Mineral zinc dibutuhkan oleh tubuh karena merupakan mineral yang banyak membantu berbagai proses metabolisme di dalam tubuh. Salah satu penyakit yang disebabkan oleh kekurangan mineral ini adalah acrodermatitis enterophatica dengan gejala kemerahan di kulit, diare kronis, gelisah dan gagal tumbuh. Kadar zincASI menurun cepat dalam waktu 3 bulan menyusui. Seperti halnya zat besi kandungan mineral zink ASI juga lebih rendah dari susu formula, tetapi tingkat penyerapan lebih baik. Penyerapan zinc terdapat di dalam ASI, susu sapi dan susu formula berturut-turut 60%, 43-50% dan 27-32%. Mineral yang juga tinggi kadarnya dalam ASI dibandingkan susu formula adalah selenium, yang sangat dibutuhkan untuk pertumbuhan cepat.

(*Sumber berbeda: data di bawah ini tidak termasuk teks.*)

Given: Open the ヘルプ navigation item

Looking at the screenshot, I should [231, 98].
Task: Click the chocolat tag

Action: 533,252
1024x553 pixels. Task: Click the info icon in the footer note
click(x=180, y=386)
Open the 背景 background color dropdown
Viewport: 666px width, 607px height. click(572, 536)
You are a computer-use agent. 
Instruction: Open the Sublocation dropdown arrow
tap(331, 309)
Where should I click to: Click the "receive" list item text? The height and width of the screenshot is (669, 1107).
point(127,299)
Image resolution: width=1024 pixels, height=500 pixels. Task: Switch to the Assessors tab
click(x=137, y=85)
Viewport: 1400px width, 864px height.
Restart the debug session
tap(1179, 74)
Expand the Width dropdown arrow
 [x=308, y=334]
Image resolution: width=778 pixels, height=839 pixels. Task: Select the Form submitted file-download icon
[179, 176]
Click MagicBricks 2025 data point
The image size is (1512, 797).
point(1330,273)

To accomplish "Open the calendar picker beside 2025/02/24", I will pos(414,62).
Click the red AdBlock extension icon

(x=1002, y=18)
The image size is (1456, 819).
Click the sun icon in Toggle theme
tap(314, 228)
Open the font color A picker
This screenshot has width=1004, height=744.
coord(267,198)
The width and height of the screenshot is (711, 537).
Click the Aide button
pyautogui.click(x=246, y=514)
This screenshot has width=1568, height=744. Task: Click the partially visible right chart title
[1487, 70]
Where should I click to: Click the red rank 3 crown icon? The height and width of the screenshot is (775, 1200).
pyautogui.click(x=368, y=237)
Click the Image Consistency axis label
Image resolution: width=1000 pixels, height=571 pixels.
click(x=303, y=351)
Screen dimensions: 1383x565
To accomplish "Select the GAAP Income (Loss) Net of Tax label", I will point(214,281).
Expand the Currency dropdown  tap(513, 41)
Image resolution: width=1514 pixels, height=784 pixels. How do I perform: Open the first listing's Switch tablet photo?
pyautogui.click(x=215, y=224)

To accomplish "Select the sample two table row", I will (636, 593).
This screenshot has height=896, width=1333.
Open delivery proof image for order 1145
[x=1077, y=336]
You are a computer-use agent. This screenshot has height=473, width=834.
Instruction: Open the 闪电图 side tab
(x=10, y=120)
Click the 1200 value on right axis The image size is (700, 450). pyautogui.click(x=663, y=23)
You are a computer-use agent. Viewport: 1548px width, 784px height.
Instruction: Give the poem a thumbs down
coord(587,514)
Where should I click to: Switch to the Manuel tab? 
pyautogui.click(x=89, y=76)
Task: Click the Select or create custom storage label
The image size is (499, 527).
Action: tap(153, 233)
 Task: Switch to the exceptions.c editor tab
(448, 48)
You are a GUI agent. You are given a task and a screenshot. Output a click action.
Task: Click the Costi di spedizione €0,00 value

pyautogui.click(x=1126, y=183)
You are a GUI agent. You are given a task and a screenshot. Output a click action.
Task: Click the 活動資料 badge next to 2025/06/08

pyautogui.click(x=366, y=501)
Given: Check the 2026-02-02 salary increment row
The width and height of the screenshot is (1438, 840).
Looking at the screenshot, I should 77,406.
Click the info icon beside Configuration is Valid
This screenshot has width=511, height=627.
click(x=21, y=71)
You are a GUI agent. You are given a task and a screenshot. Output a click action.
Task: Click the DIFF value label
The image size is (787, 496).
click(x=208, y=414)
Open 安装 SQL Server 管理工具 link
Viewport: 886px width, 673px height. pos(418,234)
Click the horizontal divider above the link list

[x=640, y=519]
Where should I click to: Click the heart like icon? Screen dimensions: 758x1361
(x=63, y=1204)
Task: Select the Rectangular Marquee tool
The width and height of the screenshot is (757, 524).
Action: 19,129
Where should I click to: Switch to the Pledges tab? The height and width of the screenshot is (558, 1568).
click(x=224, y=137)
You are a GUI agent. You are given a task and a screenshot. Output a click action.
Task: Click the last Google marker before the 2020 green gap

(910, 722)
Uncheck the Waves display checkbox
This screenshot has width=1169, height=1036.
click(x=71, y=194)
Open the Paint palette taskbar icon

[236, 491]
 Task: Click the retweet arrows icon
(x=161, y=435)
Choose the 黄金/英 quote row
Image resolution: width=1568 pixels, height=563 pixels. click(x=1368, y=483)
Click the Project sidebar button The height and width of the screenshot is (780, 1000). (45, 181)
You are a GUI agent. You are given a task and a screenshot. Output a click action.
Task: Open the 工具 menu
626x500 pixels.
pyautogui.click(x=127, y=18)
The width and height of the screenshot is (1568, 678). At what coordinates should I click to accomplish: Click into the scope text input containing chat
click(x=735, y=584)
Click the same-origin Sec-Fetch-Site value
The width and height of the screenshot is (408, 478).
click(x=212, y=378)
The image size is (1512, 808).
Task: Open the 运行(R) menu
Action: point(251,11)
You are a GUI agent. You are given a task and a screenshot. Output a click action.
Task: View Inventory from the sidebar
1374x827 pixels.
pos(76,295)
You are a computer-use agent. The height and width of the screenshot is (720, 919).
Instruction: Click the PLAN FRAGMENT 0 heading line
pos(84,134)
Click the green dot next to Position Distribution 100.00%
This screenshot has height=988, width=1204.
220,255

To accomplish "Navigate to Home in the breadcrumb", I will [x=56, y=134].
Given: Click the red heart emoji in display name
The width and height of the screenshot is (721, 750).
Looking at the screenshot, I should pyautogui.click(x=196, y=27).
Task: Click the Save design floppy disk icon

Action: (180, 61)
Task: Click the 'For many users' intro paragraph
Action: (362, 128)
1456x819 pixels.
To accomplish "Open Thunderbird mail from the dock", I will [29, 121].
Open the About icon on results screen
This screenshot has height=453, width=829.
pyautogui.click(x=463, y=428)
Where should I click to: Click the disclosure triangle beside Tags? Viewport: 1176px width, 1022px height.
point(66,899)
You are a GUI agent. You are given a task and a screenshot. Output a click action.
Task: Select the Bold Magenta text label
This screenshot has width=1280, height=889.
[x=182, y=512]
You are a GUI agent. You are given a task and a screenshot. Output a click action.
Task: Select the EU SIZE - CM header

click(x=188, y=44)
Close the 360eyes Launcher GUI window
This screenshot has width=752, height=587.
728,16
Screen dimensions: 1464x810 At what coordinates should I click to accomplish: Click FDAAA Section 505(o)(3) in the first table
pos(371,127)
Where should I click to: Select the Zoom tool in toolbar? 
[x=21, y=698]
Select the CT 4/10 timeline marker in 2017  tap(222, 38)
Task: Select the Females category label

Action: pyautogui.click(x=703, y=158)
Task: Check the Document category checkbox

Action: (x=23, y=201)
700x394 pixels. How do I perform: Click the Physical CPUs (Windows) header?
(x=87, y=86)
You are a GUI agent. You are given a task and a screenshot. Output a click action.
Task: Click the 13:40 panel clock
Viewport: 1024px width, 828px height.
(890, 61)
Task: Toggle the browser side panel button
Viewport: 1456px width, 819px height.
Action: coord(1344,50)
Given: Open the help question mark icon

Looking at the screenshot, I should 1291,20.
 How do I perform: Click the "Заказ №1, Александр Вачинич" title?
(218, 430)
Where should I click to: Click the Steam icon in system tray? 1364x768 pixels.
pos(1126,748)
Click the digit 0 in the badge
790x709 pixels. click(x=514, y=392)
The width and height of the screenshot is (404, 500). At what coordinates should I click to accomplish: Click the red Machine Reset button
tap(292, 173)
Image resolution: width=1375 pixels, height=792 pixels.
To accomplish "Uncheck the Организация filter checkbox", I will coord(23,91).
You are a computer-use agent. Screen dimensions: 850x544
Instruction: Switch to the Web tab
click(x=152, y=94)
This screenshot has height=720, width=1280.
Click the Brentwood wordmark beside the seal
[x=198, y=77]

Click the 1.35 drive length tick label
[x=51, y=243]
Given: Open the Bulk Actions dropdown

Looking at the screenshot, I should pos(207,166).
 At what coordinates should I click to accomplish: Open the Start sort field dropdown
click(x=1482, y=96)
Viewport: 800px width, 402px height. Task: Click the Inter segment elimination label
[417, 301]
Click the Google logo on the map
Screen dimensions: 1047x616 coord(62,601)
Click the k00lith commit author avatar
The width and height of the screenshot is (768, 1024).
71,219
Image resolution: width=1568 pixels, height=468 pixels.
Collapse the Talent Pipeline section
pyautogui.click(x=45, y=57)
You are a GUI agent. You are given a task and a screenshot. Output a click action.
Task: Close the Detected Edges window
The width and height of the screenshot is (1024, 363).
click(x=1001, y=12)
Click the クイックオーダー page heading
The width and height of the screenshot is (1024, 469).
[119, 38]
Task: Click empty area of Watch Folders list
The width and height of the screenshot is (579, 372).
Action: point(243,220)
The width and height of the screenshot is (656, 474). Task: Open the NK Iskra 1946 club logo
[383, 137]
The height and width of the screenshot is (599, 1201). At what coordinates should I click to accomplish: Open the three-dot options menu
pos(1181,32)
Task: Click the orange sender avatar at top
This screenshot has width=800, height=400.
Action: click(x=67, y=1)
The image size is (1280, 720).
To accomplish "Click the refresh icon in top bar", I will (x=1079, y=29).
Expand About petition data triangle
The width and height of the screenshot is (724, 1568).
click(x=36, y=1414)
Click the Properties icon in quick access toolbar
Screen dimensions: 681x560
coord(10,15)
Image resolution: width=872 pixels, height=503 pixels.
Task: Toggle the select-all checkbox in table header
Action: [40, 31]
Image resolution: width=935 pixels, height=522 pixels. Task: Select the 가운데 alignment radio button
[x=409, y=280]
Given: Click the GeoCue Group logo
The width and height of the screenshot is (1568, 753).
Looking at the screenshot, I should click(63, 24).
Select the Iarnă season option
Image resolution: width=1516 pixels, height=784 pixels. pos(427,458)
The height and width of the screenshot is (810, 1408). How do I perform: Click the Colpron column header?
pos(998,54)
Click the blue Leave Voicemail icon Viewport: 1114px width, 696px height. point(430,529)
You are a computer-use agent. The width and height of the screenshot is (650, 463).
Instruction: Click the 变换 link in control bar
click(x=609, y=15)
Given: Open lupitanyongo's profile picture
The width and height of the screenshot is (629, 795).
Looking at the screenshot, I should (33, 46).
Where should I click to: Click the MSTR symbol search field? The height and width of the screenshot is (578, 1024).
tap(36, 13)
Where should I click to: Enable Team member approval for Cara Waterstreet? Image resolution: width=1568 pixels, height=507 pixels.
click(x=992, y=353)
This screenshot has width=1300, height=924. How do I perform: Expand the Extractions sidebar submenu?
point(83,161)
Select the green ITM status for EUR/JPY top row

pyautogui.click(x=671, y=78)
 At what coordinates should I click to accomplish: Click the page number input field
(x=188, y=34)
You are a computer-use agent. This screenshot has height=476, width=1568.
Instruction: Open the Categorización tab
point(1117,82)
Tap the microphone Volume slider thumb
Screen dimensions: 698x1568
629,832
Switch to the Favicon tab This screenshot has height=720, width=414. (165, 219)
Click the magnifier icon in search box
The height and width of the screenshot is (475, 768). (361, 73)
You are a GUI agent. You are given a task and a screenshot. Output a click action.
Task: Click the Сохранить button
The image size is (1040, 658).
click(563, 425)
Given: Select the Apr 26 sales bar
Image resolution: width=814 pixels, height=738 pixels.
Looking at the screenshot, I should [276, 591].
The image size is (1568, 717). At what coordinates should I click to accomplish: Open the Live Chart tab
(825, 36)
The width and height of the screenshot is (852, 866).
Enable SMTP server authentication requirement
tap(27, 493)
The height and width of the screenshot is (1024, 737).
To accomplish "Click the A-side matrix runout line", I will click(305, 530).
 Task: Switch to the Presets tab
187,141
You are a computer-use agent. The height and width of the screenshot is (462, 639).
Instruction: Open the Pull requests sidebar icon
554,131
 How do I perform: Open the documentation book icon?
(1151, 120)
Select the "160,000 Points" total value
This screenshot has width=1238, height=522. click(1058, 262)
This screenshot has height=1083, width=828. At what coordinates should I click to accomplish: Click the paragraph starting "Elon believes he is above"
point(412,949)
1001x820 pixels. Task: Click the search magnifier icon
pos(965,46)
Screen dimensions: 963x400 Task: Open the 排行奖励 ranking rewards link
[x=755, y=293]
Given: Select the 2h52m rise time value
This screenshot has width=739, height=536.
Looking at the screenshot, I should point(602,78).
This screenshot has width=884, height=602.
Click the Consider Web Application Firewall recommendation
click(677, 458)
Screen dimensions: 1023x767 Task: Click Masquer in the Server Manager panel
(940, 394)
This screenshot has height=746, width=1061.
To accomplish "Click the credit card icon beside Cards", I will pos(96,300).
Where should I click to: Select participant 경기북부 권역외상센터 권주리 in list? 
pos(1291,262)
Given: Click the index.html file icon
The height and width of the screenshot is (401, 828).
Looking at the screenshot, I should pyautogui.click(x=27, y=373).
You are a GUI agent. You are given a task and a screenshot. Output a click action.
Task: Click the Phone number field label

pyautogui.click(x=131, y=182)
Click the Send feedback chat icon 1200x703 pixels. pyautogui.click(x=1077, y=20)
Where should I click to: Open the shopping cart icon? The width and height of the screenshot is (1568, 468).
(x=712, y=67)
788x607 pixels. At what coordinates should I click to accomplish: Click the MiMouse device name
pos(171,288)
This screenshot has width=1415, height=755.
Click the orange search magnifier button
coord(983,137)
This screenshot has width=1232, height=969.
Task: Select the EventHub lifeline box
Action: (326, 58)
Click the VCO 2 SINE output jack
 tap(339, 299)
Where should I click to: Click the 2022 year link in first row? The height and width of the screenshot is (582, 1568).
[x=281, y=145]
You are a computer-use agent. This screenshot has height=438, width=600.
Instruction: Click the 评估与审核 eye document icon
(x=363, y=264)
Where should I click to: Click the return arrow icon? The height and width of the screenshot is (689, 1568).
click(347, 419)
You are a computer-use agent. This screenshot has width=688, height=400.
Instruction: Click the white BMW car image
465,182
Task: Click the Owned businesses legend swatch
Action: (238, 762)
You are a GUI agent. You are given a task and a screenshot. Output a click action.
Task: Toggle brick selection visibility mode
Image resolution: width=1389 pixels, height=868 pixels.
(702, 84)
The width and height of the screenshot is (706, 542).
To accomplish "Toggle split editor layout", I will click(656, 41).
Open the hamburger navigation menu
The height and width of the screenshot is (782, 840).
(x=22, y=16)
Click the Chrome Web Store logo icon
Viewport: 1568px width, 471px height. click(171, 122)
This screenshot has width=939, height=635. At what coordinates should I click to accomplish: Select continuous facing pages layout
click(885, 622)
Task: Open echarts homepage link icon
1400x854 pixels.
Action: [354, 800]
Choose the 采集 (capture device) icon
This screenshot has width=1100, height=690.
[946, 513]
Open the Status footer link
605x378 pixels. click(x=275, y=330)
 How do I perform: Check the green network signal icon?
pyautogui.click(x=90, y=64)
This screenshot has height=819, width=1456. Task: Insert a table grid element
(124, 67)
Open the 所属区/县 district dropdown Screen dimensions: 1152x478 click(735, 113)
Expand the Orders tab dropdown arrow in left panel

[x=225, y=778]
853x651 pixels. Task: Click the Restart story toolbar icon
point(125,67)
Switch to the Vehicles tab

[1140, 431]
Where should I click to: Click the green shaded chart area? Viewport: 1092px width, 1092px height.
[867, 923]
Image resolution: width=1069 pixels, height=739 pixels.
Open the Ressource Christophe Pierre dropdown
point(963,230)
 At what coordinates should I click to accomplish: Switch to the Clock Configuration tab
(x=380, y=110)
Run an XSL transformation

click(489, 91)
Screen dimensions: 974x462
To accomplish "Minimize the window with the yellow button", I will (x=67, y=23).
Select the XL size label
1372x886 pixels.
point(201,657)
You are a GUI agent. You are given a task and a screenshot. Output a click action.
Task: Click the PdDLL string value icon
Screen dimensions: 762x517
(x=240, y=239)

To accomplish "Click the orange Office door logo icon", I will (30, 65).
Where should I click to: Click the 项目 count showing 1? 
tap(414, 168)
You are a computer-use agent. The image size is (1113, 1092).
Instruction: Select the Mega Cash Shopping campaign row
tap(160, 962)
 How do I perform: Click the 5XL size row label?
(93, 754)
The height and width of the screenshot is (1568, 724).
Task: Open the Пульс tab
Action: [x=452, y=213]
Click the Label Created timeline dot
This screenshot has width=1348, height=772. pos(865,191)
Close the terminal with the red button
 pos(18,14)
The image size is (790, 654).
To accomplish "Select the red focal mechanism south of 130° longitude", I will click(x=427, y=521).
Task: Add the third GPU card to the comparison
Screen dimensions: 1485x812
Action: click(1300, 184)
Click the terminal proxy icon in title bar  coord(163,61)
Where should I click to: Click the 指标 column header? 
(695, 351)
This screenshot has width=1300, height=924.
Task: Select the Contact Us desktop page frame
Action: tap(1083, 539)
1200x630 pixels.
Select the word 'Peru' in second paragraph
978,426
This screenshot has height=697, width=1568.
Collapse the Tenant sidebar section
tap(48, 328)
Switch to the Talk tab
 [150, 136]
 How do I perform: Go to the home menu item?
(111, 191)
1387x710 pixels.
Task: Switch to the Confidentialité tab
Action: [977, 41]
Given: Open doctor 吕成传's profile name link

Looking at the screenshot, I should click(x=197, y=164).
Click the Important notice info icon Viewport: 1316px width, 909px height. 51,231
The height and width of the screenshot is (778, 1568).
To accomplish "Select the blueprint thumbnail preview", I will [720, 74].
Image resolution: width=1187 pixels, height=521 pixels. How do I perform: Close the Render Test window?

ASI dan perkembangan ketrampilan makan

Bayi mengalami pengalaman pertama tentang rasa makanan sejak masih dalam kandungan. Rasa cairan ketuban berubah-ubah bergantung jenis makanan yang dikonsumsi oleh ibu. Rasa dari makanan yang dikonsumsi oleh ibu selama kehamilan di salurkan ke cairan ketuban yang tidak hanya dirasakan oleh janin tetapi juga meningkatkan penerimaan dan kenikmatan bayi pada saat masa penyapihan ASI. Kemampuan bayi untuk mengetahui dan menerima rasa dan selera berkembang setelah lahir. Oleh karena itu pengalaman pertama terhadap rasa dan selera mempunyai dampak terhadap penerimaan rasa dan selera pada masa bayi dan anak. Telah diketahui sejak lama bahwa bayi yang terpapar dengan rasa dalam ASI akan meningkatkan penerimaan rasa tersebut sehingga mempercepat keberhasilan penyapihan. Beberapa bayi yang mendapat ASI lebih dapat menerima sayur-sayuran pada pemberian pertama dibandingkan dengan bayi yang mendapat susu formula. Anak yang diberikan ASI paling sedikit 6 bulan juga lebih jarang mengalami kesulitan makan (picky eaters), sepanjang cara pemberian ASInya benar.